Il cristianesimo sarà spezzettato dal morso di Satana e molte parti della mia carne mistica verranno staccate, separate, facenti cellule a sé, nel vano desiderio di crearsi a corpo perfetto come sarà il Corpo mistico del Cristo, ossia quello dato da tutti i fedeli uniti nella Chiesa apostolica che sarà, finché sarà la Terra, l’unica vera Chiesa. Ma queste particelle separate, prive perciò dei doni che Io lascerò alla Chiesa Madre per nutrire i miei figli, si chiameranno però sempre cristiane, avendo culto al Cristo, e sempre si ricorderanno, nel loro errore, di essere venute dal Cristo. Ebbene, esse pure pregheranno con questa universale preghiera. Ricordatevela bene. Meditatela continuamente. Applicatela alle vostre azioni. Non occorre altro per santificarsi. Se uno fosse solo, in un posto di pagani, senza chiese, senza libri, avrebbe già tutto lo scibile da meditare in questa preghiera e una chiesa aperta nel suo cuore per questa preghiera. Avrebbe una regola e una santificazione sicura. “Padre nostro”.

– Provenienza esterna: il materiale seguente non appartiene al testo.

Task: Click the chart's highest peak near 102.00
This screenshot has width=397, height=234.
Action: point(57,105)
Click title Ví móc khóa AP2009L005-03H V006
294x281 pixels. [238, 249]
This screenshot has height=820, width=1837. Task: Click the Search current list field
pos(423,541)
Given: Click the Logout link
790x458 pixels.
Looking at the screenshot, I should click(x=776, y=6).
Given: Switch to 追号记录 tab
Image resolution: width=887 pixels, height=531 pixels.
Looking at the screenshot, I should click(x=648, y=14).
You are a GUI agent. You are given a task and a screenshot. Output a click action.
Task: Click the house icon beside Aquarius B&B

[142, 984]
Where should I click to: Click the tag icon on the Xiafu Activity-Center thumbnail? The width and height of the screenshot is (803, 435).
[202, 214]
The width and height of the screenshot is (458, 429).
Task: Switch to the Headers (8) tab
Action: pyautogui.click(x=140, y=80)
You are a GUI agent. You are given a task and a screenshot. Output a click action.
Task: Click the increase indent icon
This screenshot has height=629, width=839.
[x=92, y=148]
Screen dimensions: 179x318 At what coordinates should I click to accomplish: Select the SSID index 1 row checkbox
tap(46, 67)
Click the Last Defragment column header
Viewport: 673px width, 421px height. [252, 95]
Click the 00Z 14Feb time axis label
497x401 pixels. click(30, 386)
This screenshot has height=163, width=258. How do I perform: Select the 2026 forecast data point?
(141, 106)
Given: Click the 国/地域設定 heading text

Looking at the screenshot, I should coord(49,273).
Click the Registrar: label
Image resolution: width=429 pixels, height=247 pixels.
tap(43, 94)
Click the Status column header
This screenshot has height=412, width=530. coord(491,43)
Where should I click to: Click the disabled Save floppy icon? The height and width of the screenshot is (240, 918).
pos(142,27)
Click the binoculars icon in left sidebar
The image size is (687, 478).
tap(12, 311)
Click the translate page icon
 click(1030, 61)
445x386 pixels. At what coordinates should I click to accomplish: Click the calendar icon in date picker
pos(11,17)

Io lo chiamo: “Padre”. Padre è del Verbo, Padre è dell’Incarnato. Così voglio Lo chiamate voi, perché voi siete uni con Me se voi in Me permanete. Un tempo era che l’uomo doveva gettarsi volto a terra per sospirare, fra i tremori dello spavento: “Dio!”. Chi non crede in Me e nella mia parola ancora è in questo tremore paralizzante... Osservate nel Tempio. Non Dio, ma anche il ricordo di Dio è celato dietro triplice velo agli occhi dei fedeli. Separazioni di distanze, separazioni di velami, tutto è stato preso e applicato per dire a chi prega: “Tu sei fango. Egli è Luce. Tu sei abbietto. Egli è Santo. Tu sei schiavo. Egli è Re.”. Ma ora! ... alzatevi! accostatevi! Io sono il Sacerdote eterno. Io posso prendervi per mano e dire: “Venite”. Io posso afferrare le tende del velario e aprirle, spalancando l’inaccessibile luogo chiuso fino ad ora. Chiuso? Perché? Chiuso per la Colpa, sì. Ma ancor più serrato dall’avvilito pensiero degli uomini. Perché chiuso, se Dio è Amore, se Dio è Padre? Io posso, Io devo, Io voglio portarvi non nella polvere, ma nell’azzurro; non lontani, ma vicini; non in veste di schiavi, ma di figli sul cuore di Dio.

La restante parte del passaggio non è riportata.